Upscale office rents in Taiwan might increase 3 to 5 percent this year, driven by a supply shortage and sustained demand from companies in the technology, financial and biological medicine sectors, the local branch of international consultancy Jones Lang LaSalle (JLL) said yesterday.
JLL Taiwan, which commands a 60 percent share of the local leasing market, published the estimate after vacancy rates for grade A offices shrank to 2.1 percent in the final quarter of last year, while rents increased 1.1 percent to NT$2,806 (US$93.26) per ping (3.3m2).
The showing indicated a modest take-up rate of 5,498 ping during the October-to-December period, which the broker said resulted from a tight supply, rather than tepid demand.
For the whole of last year, office rents rose 2.9 percent on average, the fastest increase in 10 years, with steeper hikes for some buildings in popular locations, JLL senior market director Brian Liu (劉建宇) told a news conference in Taipei.

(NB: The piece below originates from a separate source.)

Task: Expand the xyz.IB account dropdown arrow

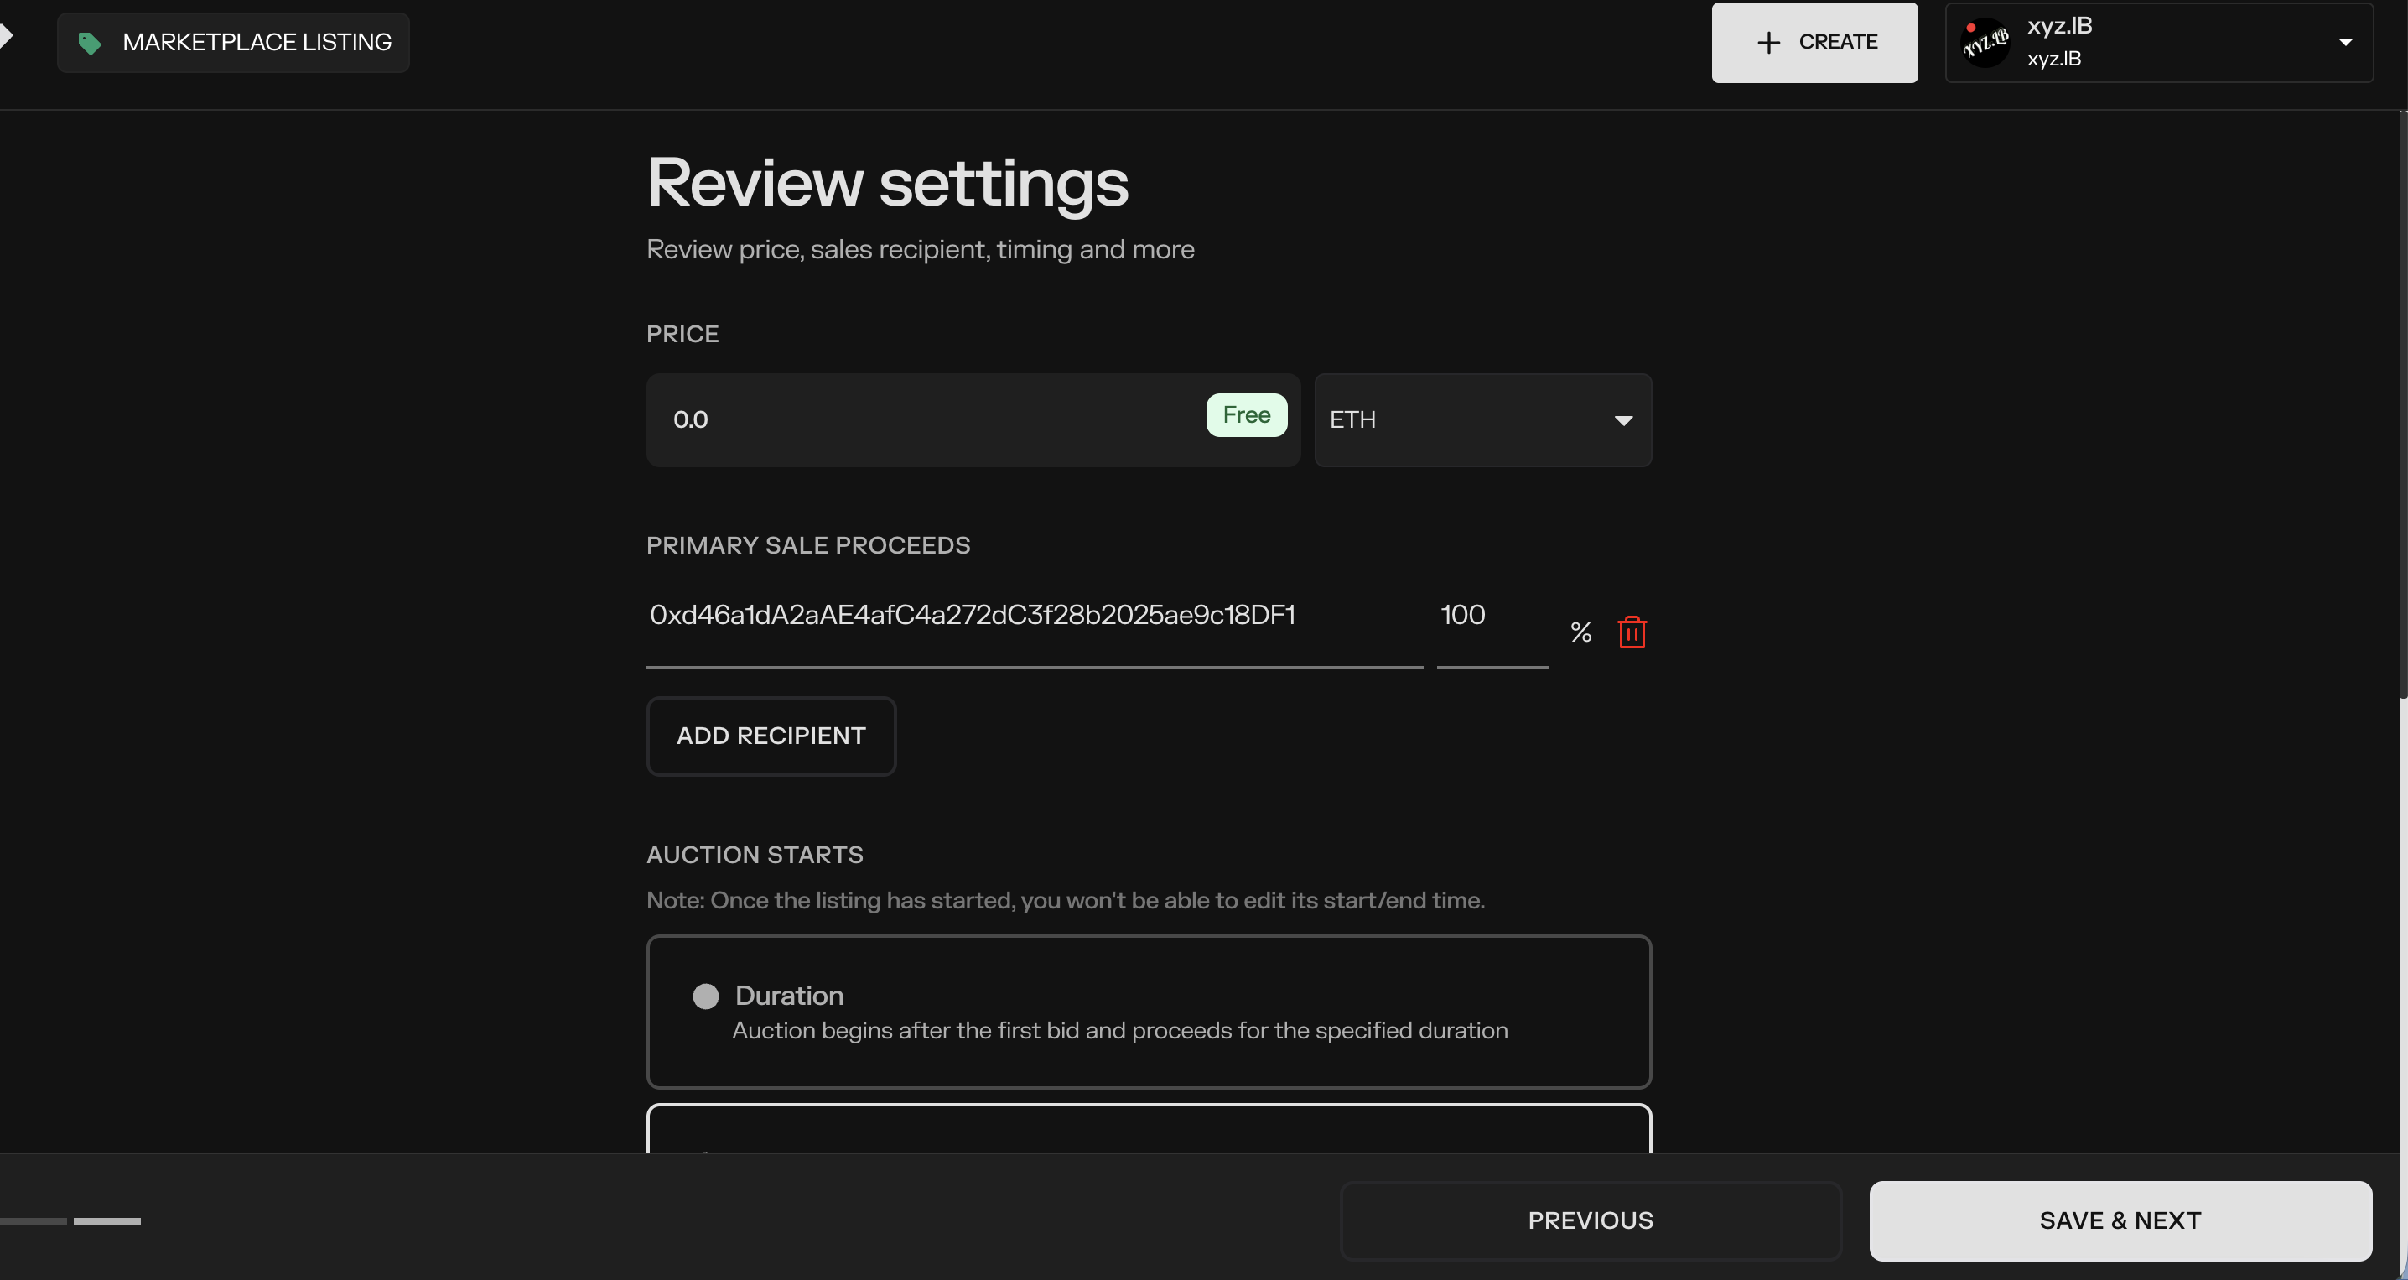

Overall take-up rate amounted to 29,692 ping, keeping vacancy rates at a record low, Liu said.
Against the backdrop, it is common for landlords to raise rents by 20 to 30 percent when renewing contracts, Liu said, adding that adjustments reach 40 percent in some cases along with shorter grace periods for renovation.
“A lack of new supply, but stable demand led landlords to become tough and stiffen leasing terms,” Liu said.
The trend might sustain this year and beyond until the market finds an equilibrium, he said.
Office rents might climb 3 to 5 percent this year, higher than a 2.8 percent increase forecast for the global market, JLL Taiwan said.
A total of 90,000 ping of new office space are set to enter the market by 2024, but a large proportion is intended for self-use by conglomerates, Liu said.
Firms would have no choice, but move to second-tier locations in Taipei’s Neihu (內湖) and Nangang (南港) districts, where construction on about 170,000 ping of office space would be completed in the next few years, JLL Taiwan said.
Domestic life insurance companies, major buyers of commercial properties prior to credit controls, last year poured NT$39.1 billion into acquiring superfices rights, which signals a recovery, JLL Taiwan managing director Tony Chao (趙正義) said.
Top 10 life insurers have NT$6.1 trillion of funds on hand for real-estate investment, but have had difficulty finding targets, he said.
The superfices rights for government-owned plots might attract more funds this year, with NT$150 billion of asking prices in the greater Taipei area alone, Chao said.